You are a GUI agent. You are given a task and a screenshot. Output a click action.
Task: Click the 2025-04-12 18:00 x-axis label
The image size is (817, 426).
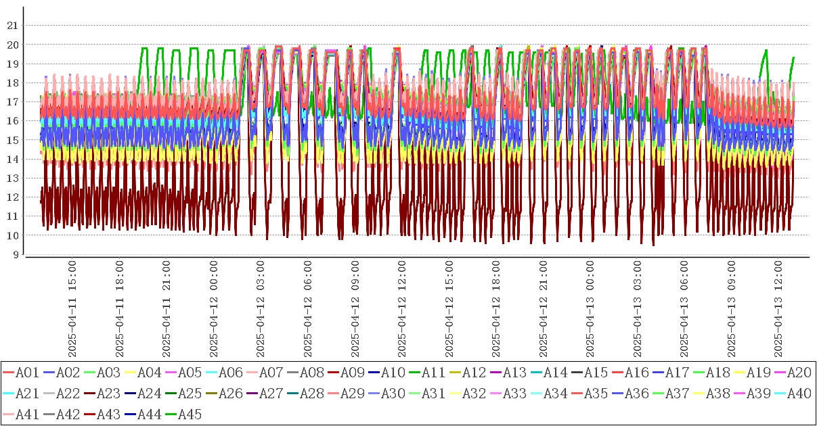click(x=496, y=310)
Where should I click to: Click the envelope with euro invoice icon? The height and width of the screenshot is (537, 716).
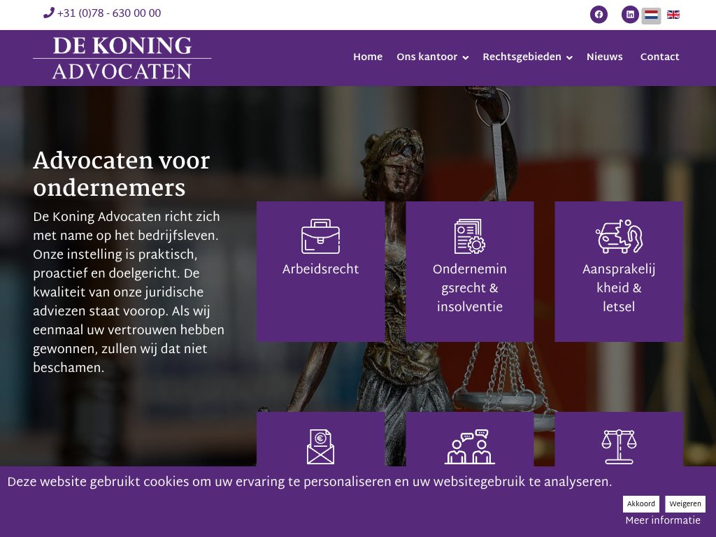point(320,447)
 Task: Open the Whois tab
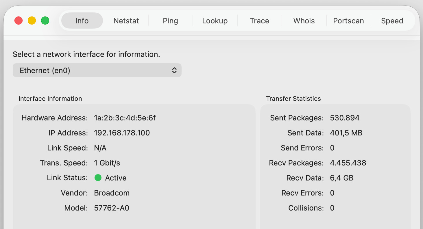[x=304, y=21]
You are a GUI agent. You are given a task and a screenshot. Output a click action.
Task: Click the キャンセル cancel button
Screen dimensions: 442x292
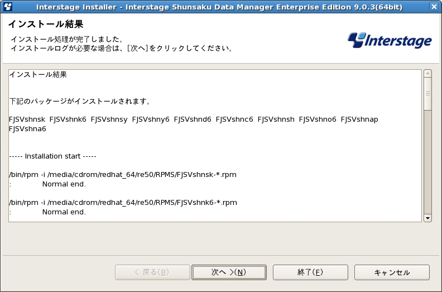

============

▸ INSTRUCTIONS FOR THE TASK:
The reply must match the records exactly, apart from the pictures, which are left out.

▸ RESULT OF THE EXERCISE:
You are a GUI agent. You are given a task and a screenshot. Output a click action.
Task: Click the 2025-04-12 18:00 x-axis label
The image size is (817, 426).
click(x=496, y=310)
Where should I click to: Click the envelope with euro invoice icon? The height and width of the screenshot is (537, 716).
point(320,447)
 Task: Open the Whois tab
[x=304, y=21]
You are a GUI agent. You are given a task and a screenshot. Output a click action.
Task: Click the キャンセル cancel button
Screen dimensions: 442x292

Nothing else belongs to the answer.